Often, my task as a poet is to try to describe the indescribable. Instead of deciphering my body’s alarm — its message being: girl, you’re ’bout to break down — I disregarded it. But I had shit to do and something to prove — it was the final semester of my MFA program, and I was stressed about my thesis, a collection of poems that I would have to defend before graduating. At 33, I was older than the other writers in my cohort and one of few women of color, which meant I had to work harder than anyone else. Or else.
And I did. I was ambitious, and I wasn’t shy about it. I was raised by a single black mother who was raised by a single black mother who was raised by a freed slave, who (surprise) was a single black mother on a sharecropping farm in North Carolina with twelve children to support. This was my inheritance; work was in my blood. The only way I knew how to cope with struggle was to tough it out, a strategy that isn’t new for women, and is an especially damaging one for black women when it comes to our health, our actual survival. Black women often have higher mortality rates than any other ethnic group from breast and cervical cancers, heart disease, and mental illness.
When the time came, I nailed my graduate thesis defense. But the next day, a kind of shrapnel shredded my right ovary in throbbing bursts every two minutes. I was writhing on the bathroom floor for hours, clenching my sweat-drenched fists at 2 a.m. But I refused to go to the hospital. I told myself I could handle the pain. I was lying, of course. I didn’t know how to listen to my body, and I didn’t know how to advocate for myself.

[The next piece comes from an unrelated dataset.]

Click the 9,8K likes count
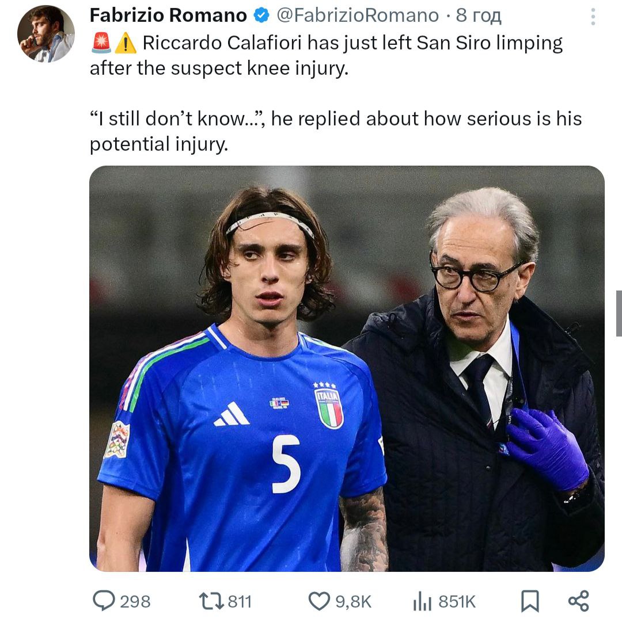Viewport: 622px width, 626px height. 354,602
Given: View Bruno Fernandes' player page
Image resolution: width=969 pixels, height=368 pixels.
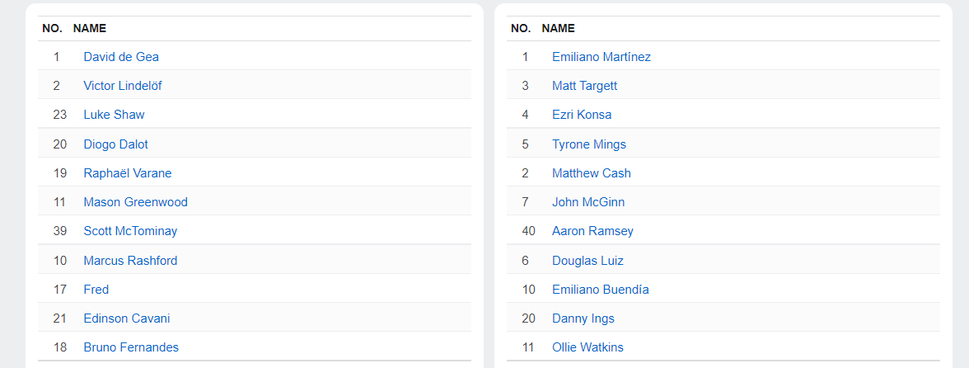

After a night of anguish, my partner persuaded me to go to a walk-in clinic. On the way there, every bump and divot in the road ricocheted through my guts. The doctor at the clinic ruled out appendicitis and told me it was a ruptured cyst, but there was nothing she could offer besides painkillers. I felt helpless and was out 50 bucks, so afterward I did some extensive Googling and WebMDing of my constellation of confusing symptoms — abnormal menstruation, hirsutism, acne, insomnia, depression, pelvic pain, weight gain, etc. I discovered the acronym that had been bombarding my uterus: PCOS, polycystic ovarian syndrome, a reproductive hormonal disorder causing enlarged ovaries riddled with cysts, which in turn can lead to metabolic complications that may affect overall appearance and well-being.
I wanted professional confirmation so I could ameliorate my symptoms, and I forced myself to make a doctor’s appointment. I hadn’t gone to the gyno in over a decade, because until recently, I’d had no health insurance as well as a deep fear of vagina doctors. When I was thirteen, a white woman doctor checked to see if I was still a virgin, repeatedly asking if I’d been a “good girl” during the entire examination. (I didn’t realize that this was sexual assault until years later.)